### Schriftliche Aufgabe 1
Beantworte anhand des Textes zur Plattformarbeit:
(a) Welches Gericht äußert sich in der besprochenen Entscheidung zum ersten Mal zur Statusfrage von Plattformbeschäftigten?
(b) Wann haben die Verhandlungen vor dem englischen Supreme Court stattgefunden?
(c) Was beklagt die Praxis in Bezug auf die Statusfrage besonders?
### Schriftliche Aufgabe 2
Nenne alle Mitgliedstaaten, aus denen laut dem Text zur Plattformarbeit bereits höchstgerichtliche Entscheidungen vorliegen.
### Schriftliche Aufgabe 3
Führe den Text zur Plattformarbeit im Anschluss an seinen letzten Satz weiter.
===== Zitierter Text =====
Die vorliegende E ist von besonderem Interesse, da sich der EuGH darin zum ersten Mal zur Statusfrage von Plattformbeschäftigten äußert. Tatsächlich handelt es sich bei der Frage, ob und inwieweit Plattformbeschäftigte als AN zu qualifizieren sind, um die am häufigsten diskutierte Rechtsfrage in Zusammenhang mit dieser neuen Form der Beschäftigung. Gleichzeitig wird von Seiten der Praxis besonders die diesbezüglich fehlende Rechtssicherheit beklagt (vgl etwa Eurofound, New forms of employment: 2020 update, 24). Mit Zunahme an höchstgerichtlichen Entscheidungen sollte diese Rechtsunsicherheit verringert werden. Auf Ebene der Mitgliedstaaten liegen bereits einige höchstgerichtliche Entscheidungen vor. Soweit ersichtlich, handelt es sich dabei um Entscheidungen aus Frankreich (Cour de Cassation, N°19-13.316, ECLI:FR:CCAS:2020:SO00374; N°17- 2079, ECLI:FR:CCASS:2018:SO01737), Italien (Corte di Cassazione, n°1663/2020, ECLI:IT:CASS:2020: 1663CIV), Spanien (Tribunal Supremo, 805/2020, ECLI:ES:TS:2020:2924) und mittlerweile auch Deutschland (BGH 1.12.2020, 9 AZR 102/20). Auch in England wird bald mit einer E des Supreme Courts gerechnet (UKSC 19.2.2021, 2019/0029, Uber131BV vs Aslam), die diesbezüglichen Verhandlungen haben bereits im Juli 2020 stattgefunden. Der OGH musste zur statusbezogenen Qualifikation von Personen in der Plattformarbeit bislang nicht Stellung beziehen. Es ist aber wohl nur eine Frage der Zeit, bis auch der OGH mit diesem Problem befasst sein wird.
===== Abschnitt Datensatz =====
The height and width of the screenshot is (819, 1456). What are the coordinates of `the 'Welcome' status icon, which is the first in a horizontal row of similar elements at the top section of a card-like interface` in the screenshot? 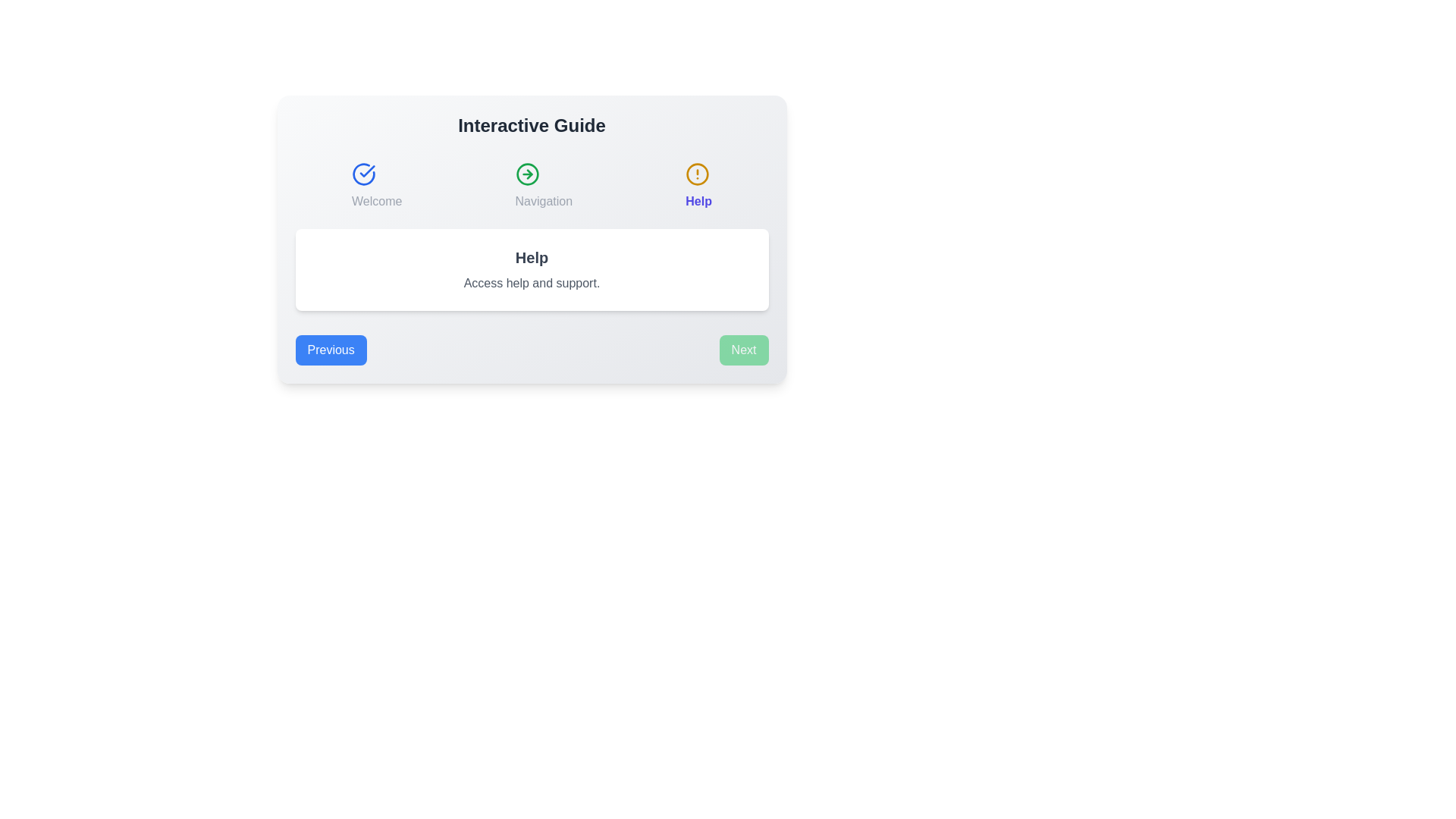 It's located at (364, 174).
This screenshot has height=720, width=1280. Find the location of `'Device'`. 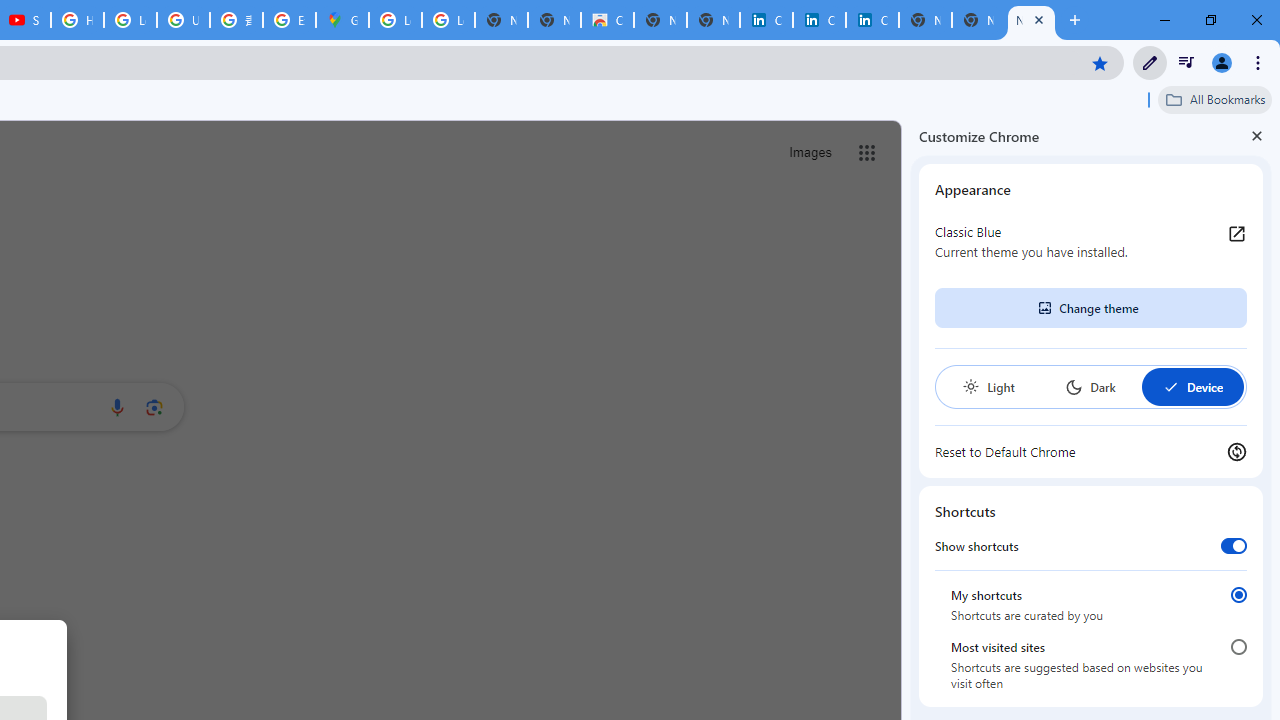

'Device' is located at coordinates (1192, 387).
=====
### Schriftliche Antwort 1
(a) Der EuGH.
(b) Im Juli 2020.
(c) Die fehlende Rechtssicherheit.

### Schriftliche Antwort 2
Frankreich, Italien, Spanien, Deutschland

### Schriftliche Antwort 3
Inhaltlich sind die bisherigen Entscheidungen stets zu den zentralen Bereichen der Plattformwirtschaft, nämlich Kurier- oder Transportdienstleistungen, ergangen. Bei der vorliegenden E geht es um die britische Paketkurierplattform yodel delivery. Während nun aber alle nationalen Höchstgerichte in den unterschiedlichen Einzelfallkonstellationen zum Ergebnis kamen, dass es sich bei Plattformbeschäftigten um AN iSd des jeweiligen nationalen Rechts handelte, entscheidet der EuGH in der vorliegenden E, dass Plattformbeschäftigte, die mit ihrem mutmaßlichen AG eine Dienstleistungsvereinbarung geschlossen haben, die sie als selbständigen Leistungserbringer einstuft und ihnen bestimmte Entscheidungsspielräume gewährt, als Selbständige einzustufen sind. Voraussetzung dafür ist allerdings, dass die Freiheiten nicht fiktiv sind und auch sonst kein Unterordnungsverhältnis zwischen den Beschäftigten und dem mutmaßlichen AG vorliegt.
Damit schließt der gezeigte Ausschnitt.